There is only one more day before I meet my companion. I cannot sleep.

Oh, Rumi! The king of the realm of words and meanings!

Will you know me when you see me?

See me!





Rumi





KONYA, OCTOBER 31, 1244

Blessed is this day, for I have met Shams of Tabriz. On this last day of October, the air has a new chill and the winds blow stronger, announcing the departure of autumn.

This afternoon the mosque was packed, as usual. While preaching to large crowds, I always take care to neither forget nor remember my audience. And there is only one way of doing this: to imagine the crowd as one single person. Hundreds of people listen to me every week, but I always talk to one person alone—the one who hears my words echo in his heart and who knows me like no other.
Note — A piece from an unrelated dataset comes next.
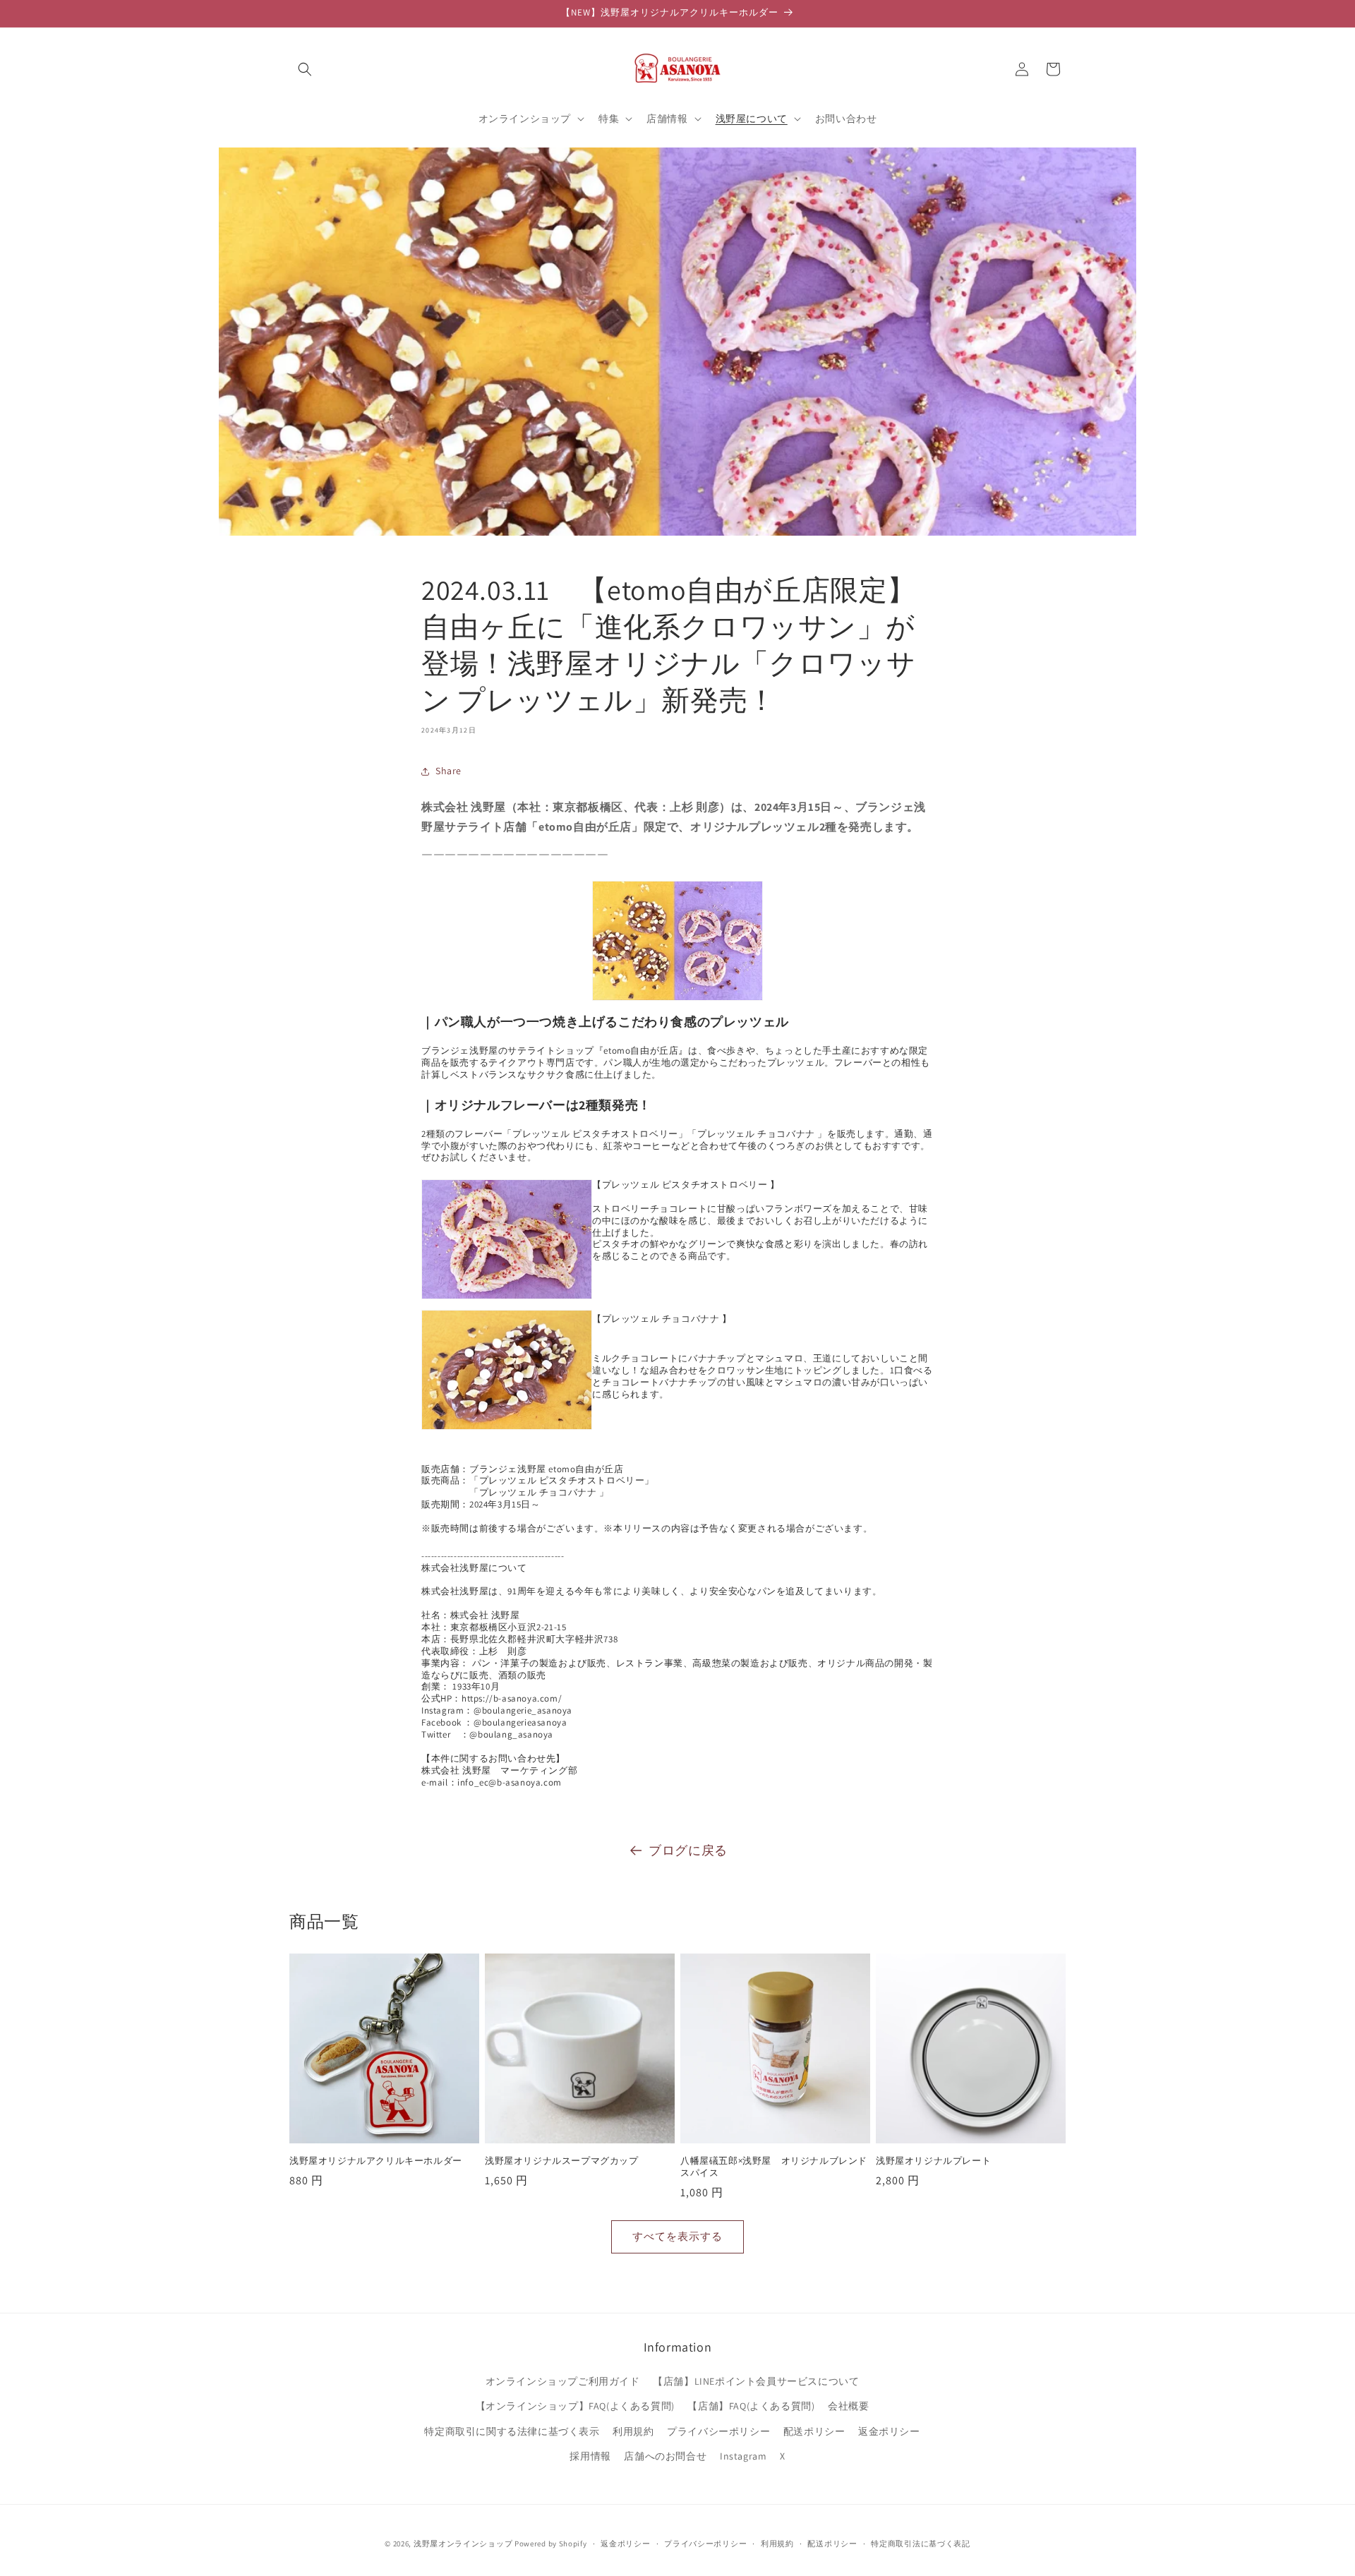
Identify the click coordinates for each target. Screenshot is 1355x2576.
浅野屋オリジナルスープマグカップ (562, 2161)
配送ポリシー (814, 2430)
When I walked out of the mosque afterward, I found my horse readied for me. The animal’s mane had been braided with strands of gold and tiny silver bells. I enjoyed listening to the tinkling of the bells at every step, but with so many people blocking the way it was impossible to proceed very fast. In a measured pace, we passed by shabby stores and houses with thatched roofs. The calls of the petitioners mingled with the cries of children and the shouts of beggars eager to earn a few coins. Most of these people wanted me to pray for them; some simply wished to walk close to me. But there were others who had come with bigger expectations, asking me to heal them of a terminal illness or an evil spell. These were the ones who worried me. How could they not see that, neither a prophet nor a sage, I was incapable of performing miracles?

As we turned a corner and approached the Inn of Sugar Vendors, I noticed a wandering dervish push his way through the crowd, strutting directly toward me and regarding me with piercing eyes. His movements were deft and focused, and he exuded an aura of self-sufficient competence. He had no hair. No beard. No eyebrows. And though his face was as open as a man’s face could ever be, his expression was inscrutable.
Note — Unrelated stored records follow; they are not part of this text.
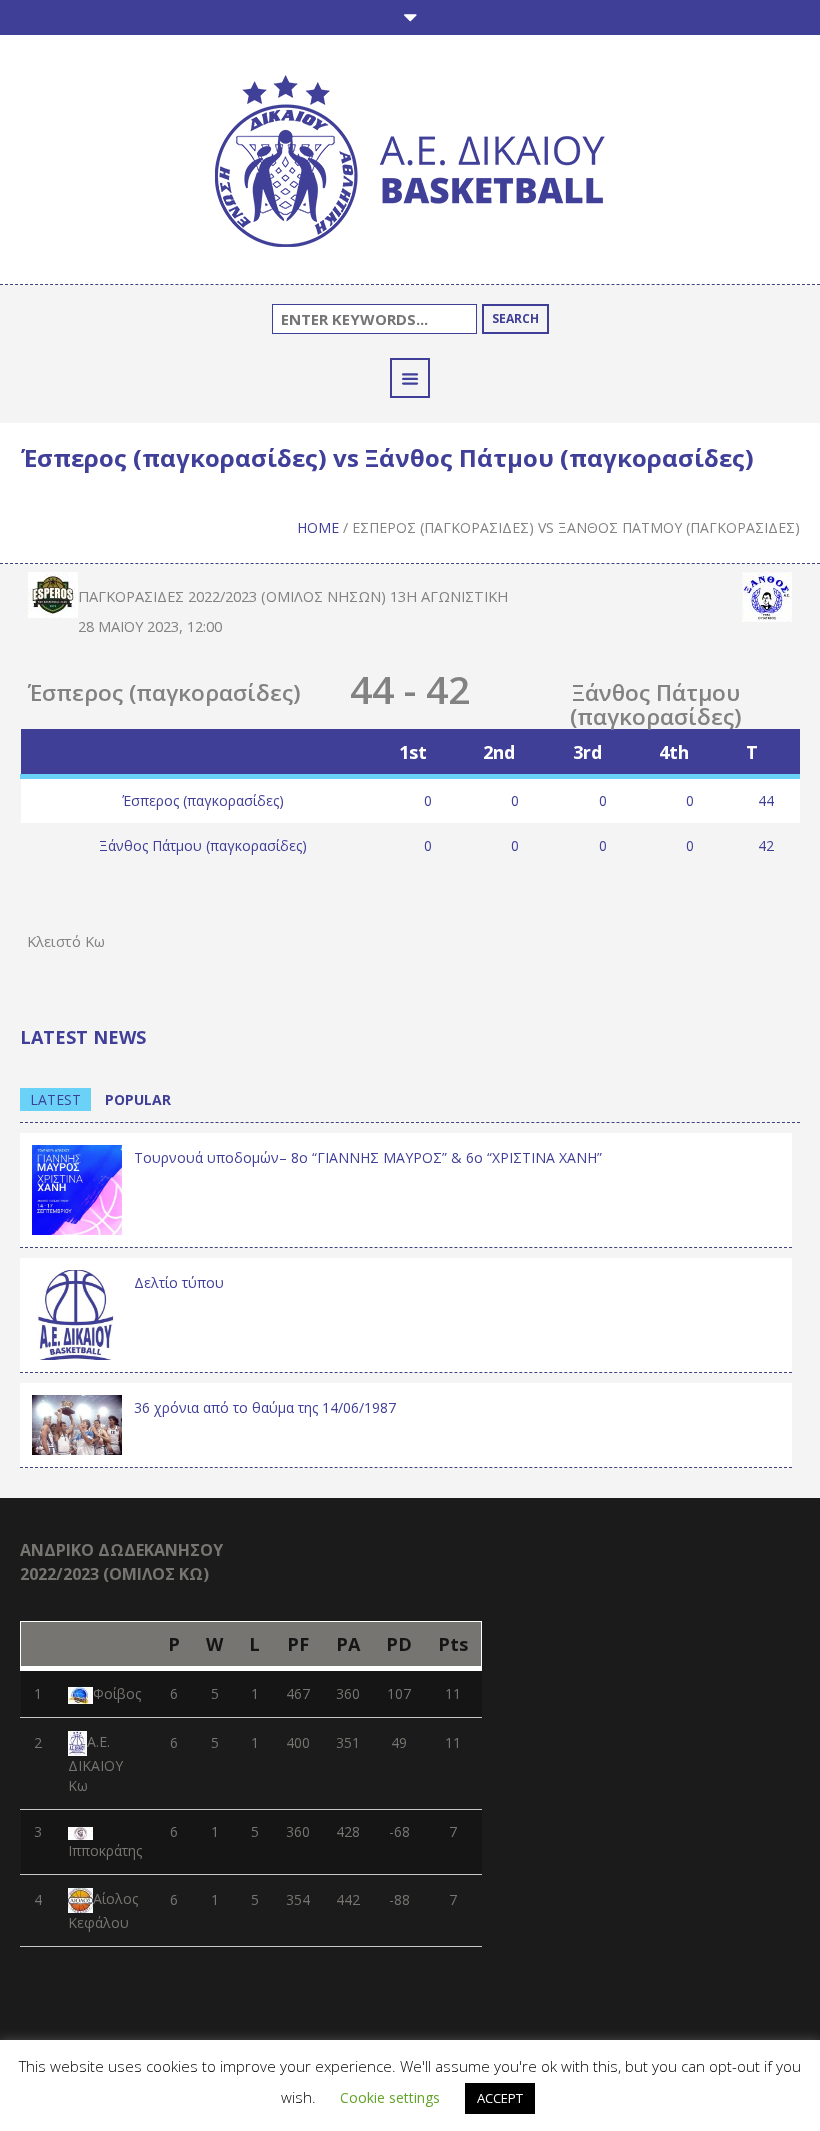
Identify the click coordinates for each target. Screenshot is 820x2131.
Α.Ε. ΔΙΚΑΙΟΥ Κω (95, 1764)
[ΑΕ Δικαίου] (410, 164)
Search (515, 318)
But it wasn’t his appearance that intrigued me. Over the years I had seen wandering dervishes of all sorts pass through Konya in their quest for God. With striking tattoos, multiple earrings and nose rings, most of these people enjoyed having “unruly” written all over them. They either wore their hair very long or shaved it off completely. Some Qalandaris even had their tongues and nipples pierced. So when I saw the dervish for the first time, it wasn’t his outer shell that startled me. It was, I dare to say, his gaze.

His black eyes blazing at me sharper than daggers, he stood in the middle of the street and raised his arms high and wide, as if he wanted to halt not only the procession but also the flow of time. I felt a jolt run through my body, like a sudden intuition. My horse got nervous and started to snort loudly, jerking its head up and down. I tried to calm it, but it got so skittish that I, too, felt nervous.

Before my eyes the dervish approached my horse, which was shying and dancing about, and whispered something inaudible to it. The animal started to breathe heavily, but when the dervish waved his hand in a final gesture, it instantly quieted down. A wave of excitement rippled through the crowd, and I heard someone mutter, “That’s black magic!”

Oblivious to his surroundings, the dervish eyed me curiously. “O great scholar of East and West, I have heard so much about you. I came here today to ask you a question, if I may?”

“Go ahead,” I said under my breath.

“Well, you need to get down from your horse first and be on the same level with me.”

I was so stunned to hear this that I couldn’t speak for a moment. The people around me seemed equally taken aback. No one had ever dared to address me like this before.

I felt my face burn and my stomach turn with irritation, but I managed to control my ego and dismounted my horse. The dervish had already turned his back and was walking away.

“Hey, wait, please!” I yelled as I caught up with him. “I want to hear your question.”

He stopped and turned around, smiling at me for the first time. “All right, do tell me, please, which of the two is greater, do you think: the Prophet Muhammad or the Sufi Bistami?”

“What kind of a question is that?” I said. “How can you compare our venerated Prophet, may peace be upon him, the last in the line of prophets, with an infamous mystic?”